NOBODY believes in the fusion you've created.  Describing your fusion is not describing anyone's beliefs.  You should not ascribe your fusion to KittyTac or anyone else.

Contagion is intuitive to humans, but doesn't necessarily correspond to reality. And your version of Occam's razor is significantly different from every other version I've seen, so I simply reject your razor at this point.
So you think that empirical things *are* subject to Occam's Razor then? Or what? 

...Maybe you could describe your version of oGCam's Razor, since it doesn't seem to correspond with, or even resemble, any version that anyone else has ever heard of?  You agreed that my description was correct, but you certainly aren't using it.

I don't think we're using words in the same way. I can't interpret this sentence with a coherent meaning.
I saw it, it corresponds to an external reality and so it exists. 

Didn't you just say that the things we see can include "imaginary and illusory entities"?

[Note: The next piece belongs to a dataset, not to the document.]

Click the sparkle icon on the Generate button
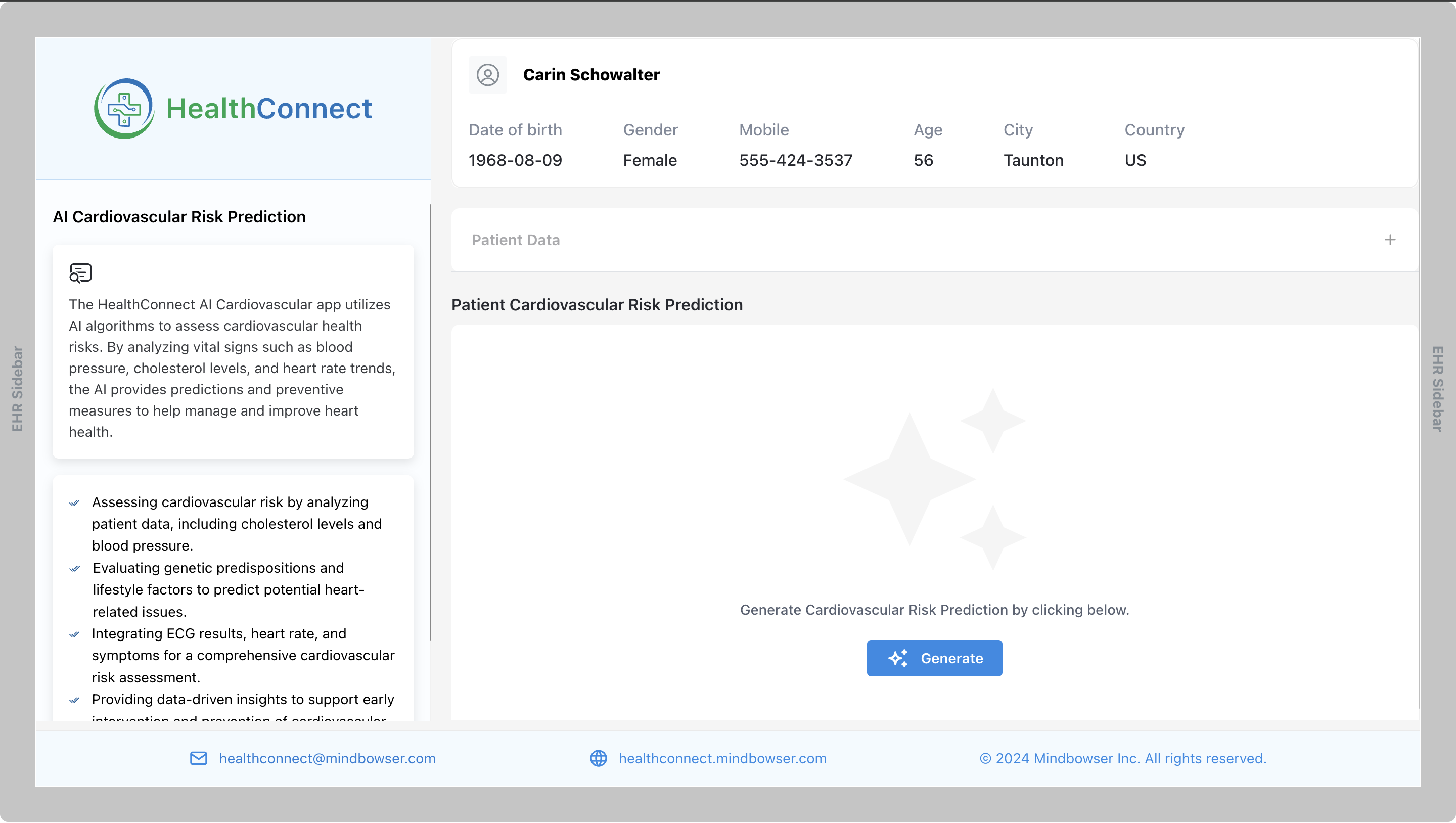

You are still projecting your own beliefs. If KittyTac is right, then consciousness isn't an additional thing which may or may not be present without affecting behavior. You can tell it's there because if it weren't in my head, I wouldn't be typing these words. Your argument only works if you introduce your own beliefs, which we physicalists do not agree with. If you use those beliefs, you are no longer accurately representing my beliefs or those of KittyTac.
In reality only one of us is right.  I don't need KittyTac to *also* be a non-physical consciousness, I simply eliminated KittyTac's proposed physical consciousness as violating Occam's Razor.  It is simpler to explain KittyTac as a mindless argument bot (or if you prefer, a philosophical zombie) than to ascribe a consciousness to him.

Wasn't your argument for non-physical consciousness that you refused to apply a physical explanation for consciousness to anyone but yourself?  If you're going to assume everyone is a mindless argument bot either way, that seems to undercut your own position without having any impact on ours.  And since we all experience our own consciousness, we know we aren't mindless bots and your position is clearly false.

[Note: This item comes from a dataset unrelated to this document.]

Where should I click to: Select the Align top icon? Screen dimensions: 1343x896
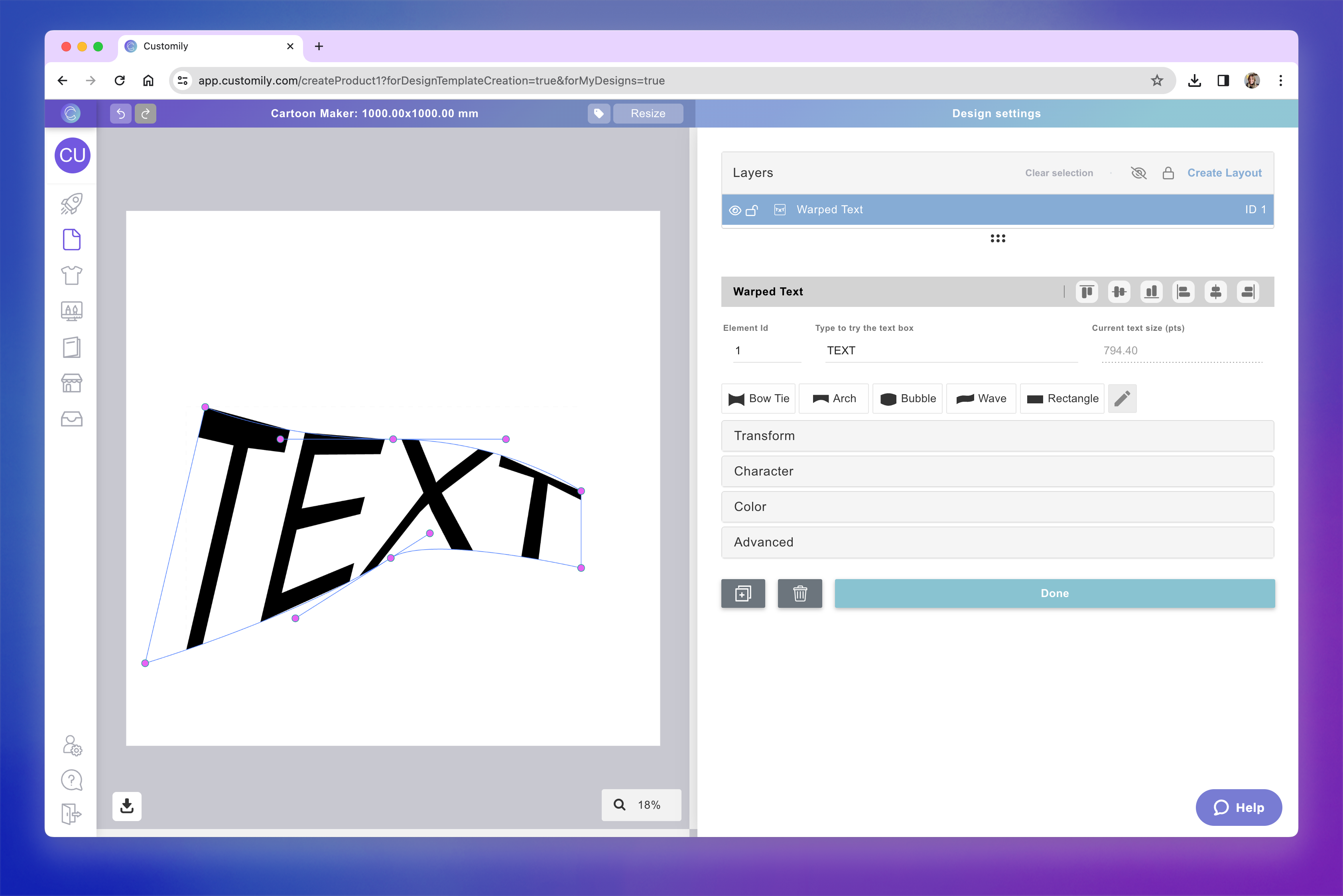pyautogui.click(x=1086, y=292)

I believe that the consciousness is part of the complication, so I would still be conscious if I were true.

The universe as a whole is far more complex than all of us, does that mean God exists as the consciousness of the complexity of the universe? 

What does this have to do with anything in the discussion?  And it isn't just the degree of complexity, but also the nature of it that gives rise to consciousness.

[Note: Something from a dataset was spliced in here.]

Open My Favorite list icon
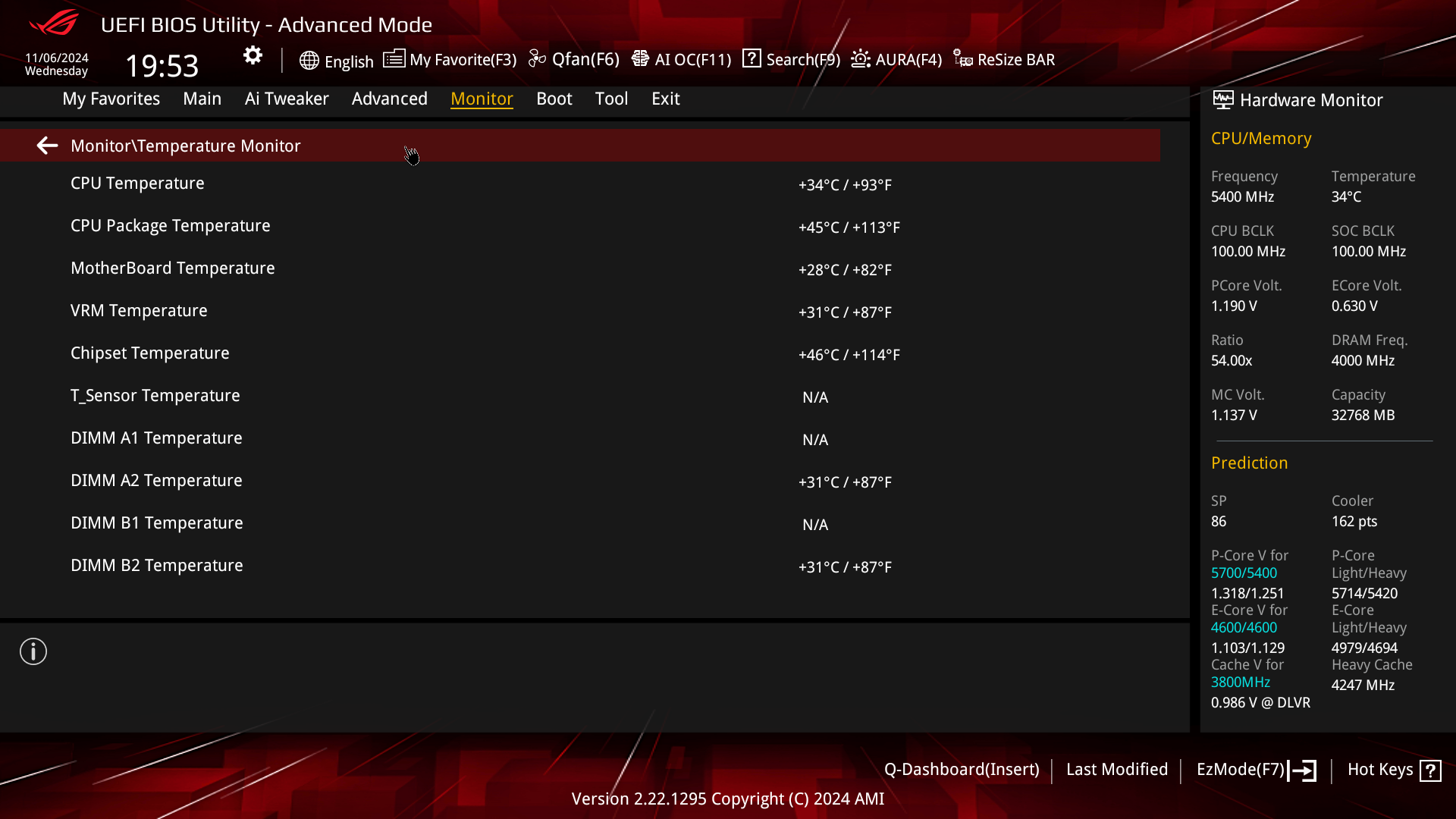The height and width of the screenshot is (819, 1456). tap(394, 59)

This is a complicated and unnecessary mechanism, justified only by your own intuitions about decisions. The world would look the same with or without the mechanism. Occam's razor applies fully.
Nope, it is an empirical thing and so Occam's Razor does not apply to it. 

How is it empirical?  How have you observed non-physical consciousness?

No. From KittyTac's perspective, GoblinCookie exists. Stop putting words into people's mouths. What you see as an obvious conclusion, we see as incorrect. Therefore, the conclusion is not part of our perspective.

There is no KittyTac's perspective without a KittyTac consciousness.  Perspective is something only conscious beings have.  I need neither either you nor KittyTac to actually exist as conscious beings in order for myself to exist.

If KittyTac is right, then we are all conscious beings and all have perspectives.  If your fusion were right, then only I would be a conscious being, but nobody thinks your fusion is right.  I'm not sure if you're basing this on your fusion, or if you've ditched the position that non-physical consciousness means we are all conscious beings with perspectives.  Even if your fusion were right, however, I could still describe things as being part of someone else's perspective because I can describe the perspective of a fictional character.  "Your perspective doesn't exist!" seems like the weakest strawman imaginable.
Title: Re: Dwarves, Philosophy, and Religion
Post by: Tilmar13 on September 04, 2018, 11:19:37 am
Okie dokie, time to lock the thread. We left Dwarf Fortress behind a long time ago.
Thank you everyone for your input, and ... yeah. You can't change someone else's opinion, they must make that decision for themselves.